## Aim of the task
Continue the biography of Hanuman Beniwal below, picking up after its final sentence.

## Excerpt provided
Hanuman Beniwal (born 2 March 1972) is an Indian politician serving as the Member of Parliament in the 17th Lok Sabha from Nagaur since 2019. He is founding member and National Convenor of the Rashtriya Loktantrik Party in 29 October 2018 in Jaipur.

Early life 
Beniwal was born on 2 March 1972 to Ram Dev and Mohini Devi in Barangaon village of Nagaur district in Rajasthan. He graduated with a Bachelor of Arts degree from Rajasthan University in 1993. He did L.L.B. in 1998. He married Kanika Beniwal on 9 December 2009, with whom he has a son and a daughter.

Career  
Beniwal was suspended from the Bhartiya Janta Party (BJP) in 2013 after his accusations on party members of having connection with the leaders of the rival Indian National Congress. He successfully organised five Kisan Hunkar Maha Rallies in Nagaur, Barmer, Bikaner, Sikar, Jaipur and launched a political party called Rashtriya Loktantrik Party with an election symbol of "Bottle" in Jaipur on 29 October 2018.

Beniwal is a farming leader in Nagaur and won his assembly seat third time as a candidate of his own party RLP. In 2013 he was an Independent candidate and defeated his rival BJP candidate by 23,020 votes. In 2008 he was a BJP candidate and defeated his rival BSP candidate by 24,443 votes.

## Provided data

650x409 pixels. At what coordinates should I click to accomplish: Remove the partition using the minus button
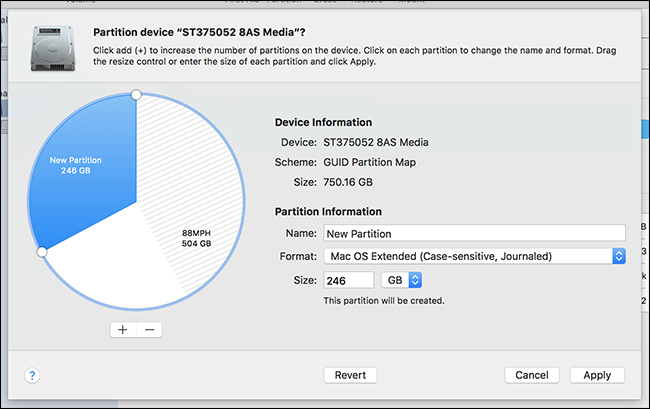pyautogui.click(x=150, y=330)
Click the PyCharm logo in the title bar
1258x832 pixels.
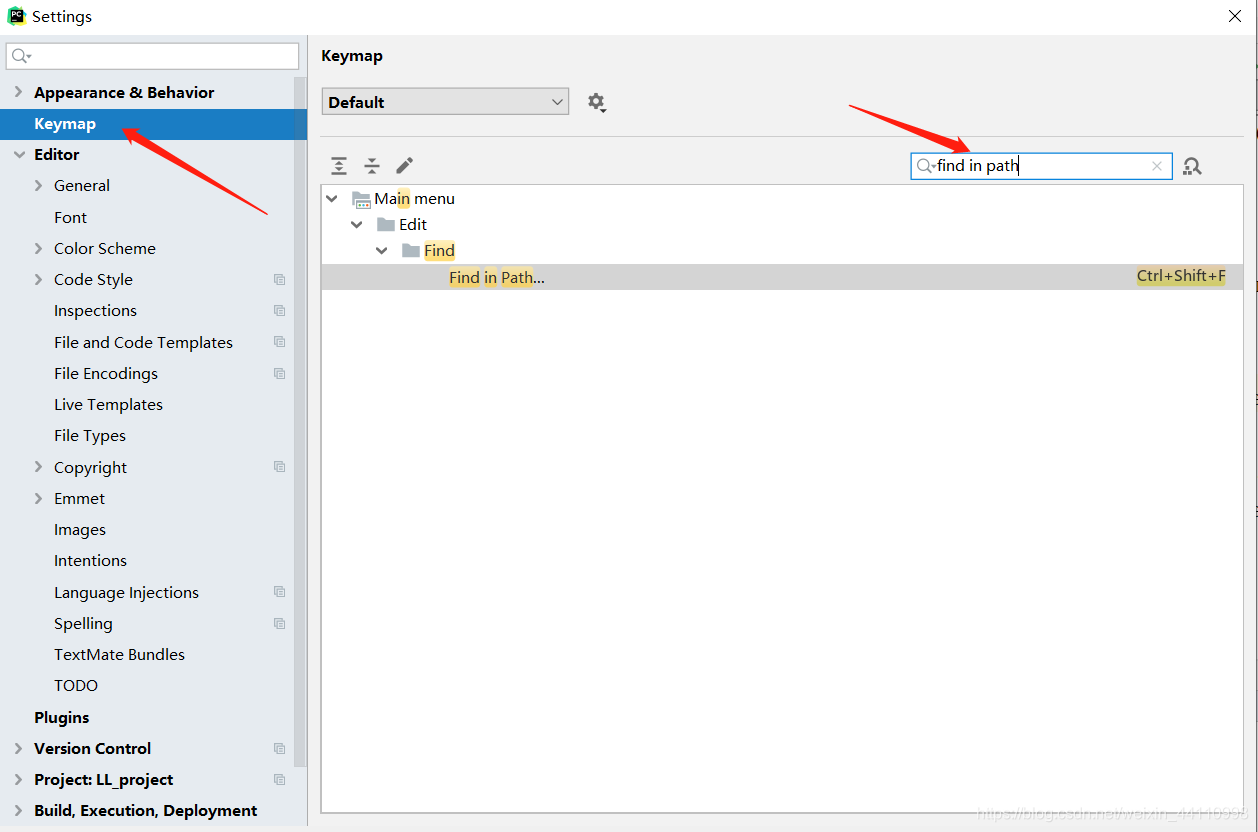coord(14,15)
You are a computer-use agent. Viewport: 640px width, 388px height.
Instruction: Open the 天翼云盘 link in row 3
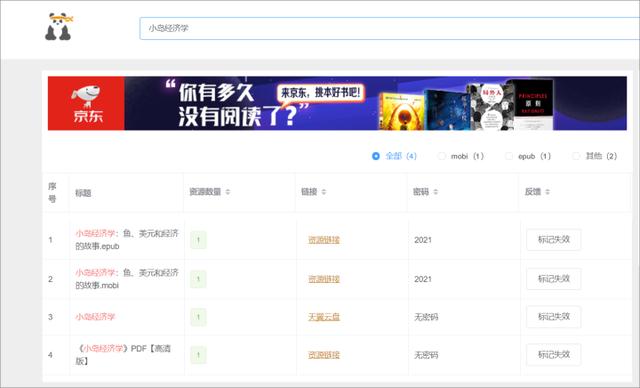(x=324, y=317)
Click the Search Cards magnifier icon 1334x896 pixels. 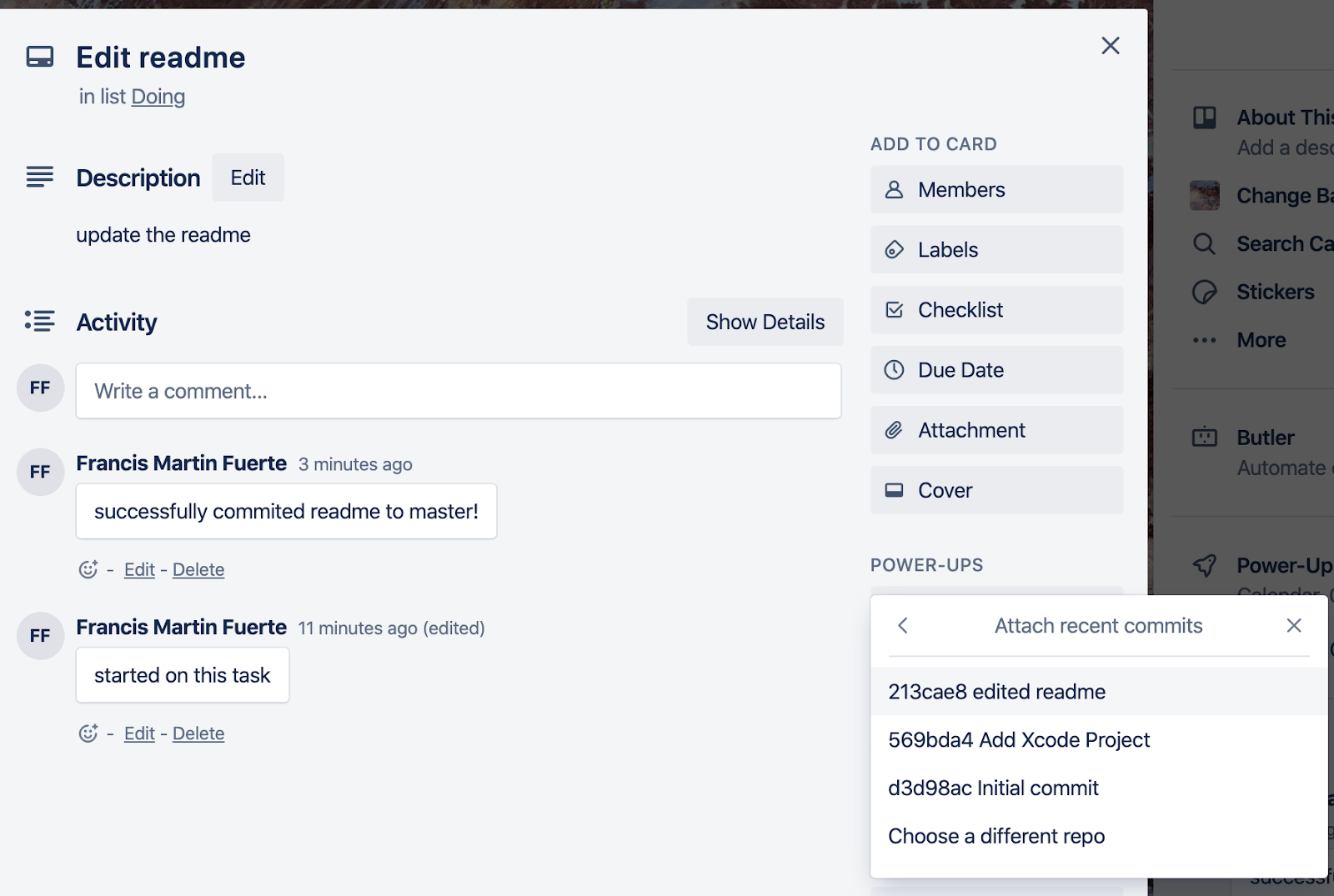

## Task result
Yunus Khan 
Beniwal accused cabinet minister Yunus Khan of helping alleged gangster Anandpal Singh escape police custody after the alleged gangster helped him win the Assembly election in 2013. He demanded a CBI inquiry.

Rajasthan University  
The National Students Union of India (NSUI) staged a protest at Rajasthan University in 2015, demanding action against the police for "excessive brutality". The agitation was held a day after the police -charged a group of students protesting an attack on Beniwal. The students were organising a peaceful rally when the police charged. Many NSUI students were injured. The NSUI office was raided. Around 500 students under the banner ‘Kisaan Yuva Aakrosh Rally’ had assembled to protest the alleged attack on Beniwal. The procession turned violent when police tried to contain them on campus, resulting in stone pelting by the students. The police resorted to a lathi-charge to disperse them. This led to vandalism and chaos, injuring 30 students and 18 policemen.

Assembly protest 
On 25 April 2017, after Beniwal's questions were cancelled by speaker Kailash Meghwal since they were related to three separate departments, the former protested against the speaker by go to the well and tearing up his papers, drawing criticism from Parliament Affairs Minister Rajendra Rathore and the speaker.

Farmer protest
In 2020, Beniwal joined the protest against the farmer bills, calling it 'Anti-Farmers'. He went on to say that if he had been present in the Lok Sabha, he would have torn up the farm bills.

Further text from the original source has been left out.